Stored records:
◇ ◇ ◇ ◇ ◇

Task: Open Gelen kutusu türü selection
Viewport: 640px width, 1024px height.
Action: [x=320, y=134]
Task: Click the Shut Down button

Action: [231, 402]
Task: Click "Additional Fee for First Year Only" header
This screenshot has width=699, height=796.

◇ ◇ ◇ ◇ ◇

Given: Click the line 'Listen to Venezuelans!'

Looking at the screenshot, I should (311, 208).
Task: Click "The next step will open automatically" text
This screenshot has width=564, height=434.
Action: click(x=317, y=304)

◇ ◇ ◇ ◇ ◇

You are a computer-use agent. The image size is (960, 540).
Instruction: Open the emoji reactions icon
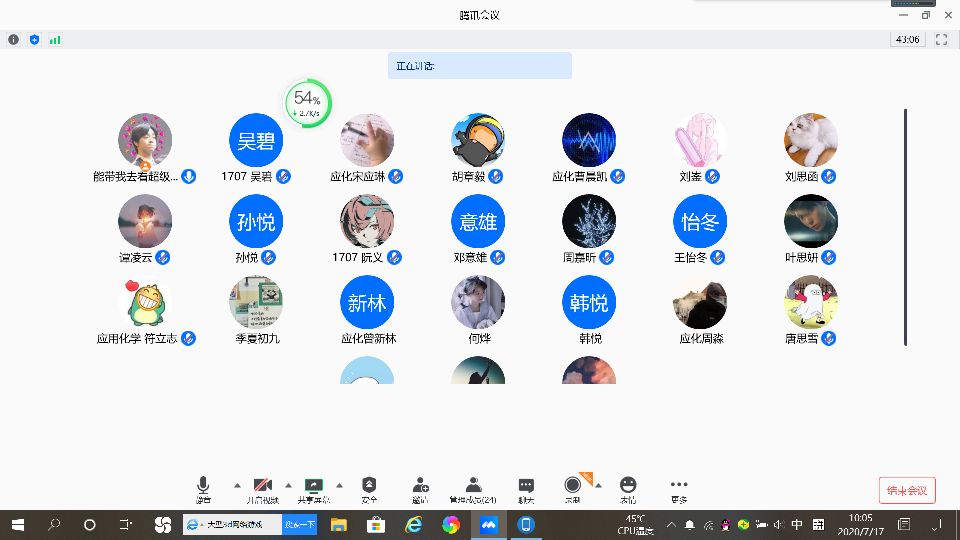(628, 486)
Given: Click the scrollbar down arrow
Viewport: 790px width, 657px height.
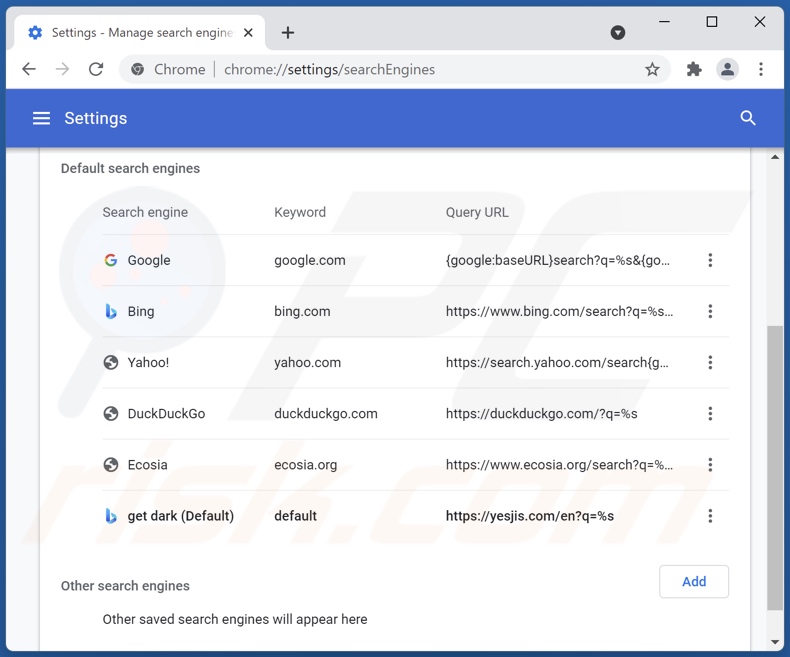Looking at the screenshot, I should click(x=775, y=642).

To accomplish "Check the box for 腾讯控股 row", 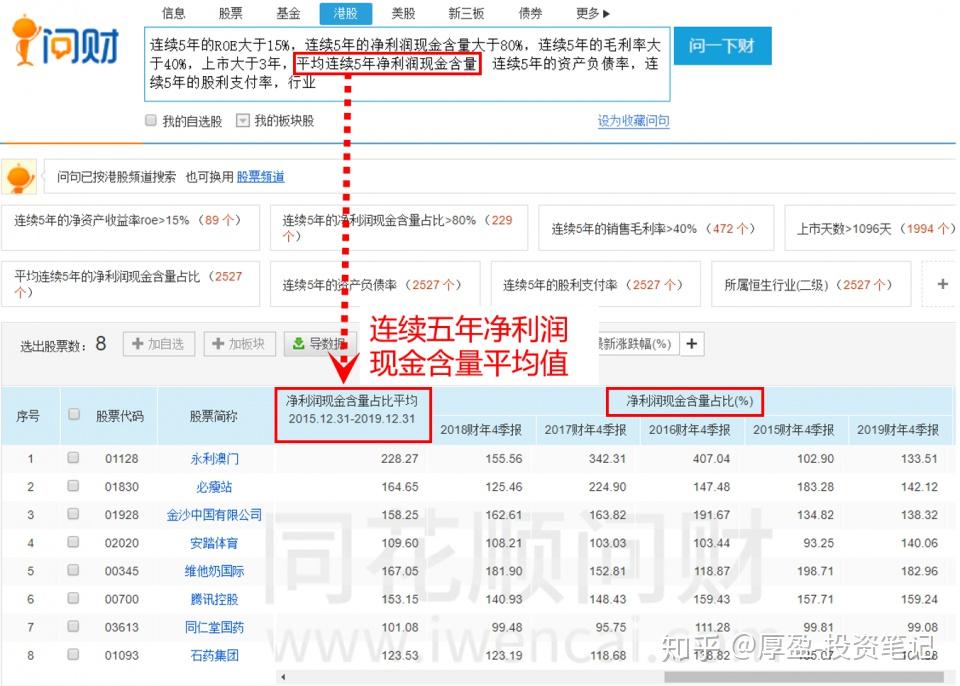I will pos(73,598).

◇ ◇ ◇ ◇ ◇

▶ **EXERCISE**
In the records above, find the line with "Viewport: 640px width, 1024px height."; write out exactly that line and each one after it, stopping after the line with "This screenshot has width=699, height=796.".

▶ **YOUR SOLUTION**
Viewport: 640px width, 1024px height.
Action: [x=320, y=134]
Task: Click the Shut Down button

Action: [231, 402]
Task: Click "Additional Fee for First Year Only" header
This screenshot has width=699, height=796.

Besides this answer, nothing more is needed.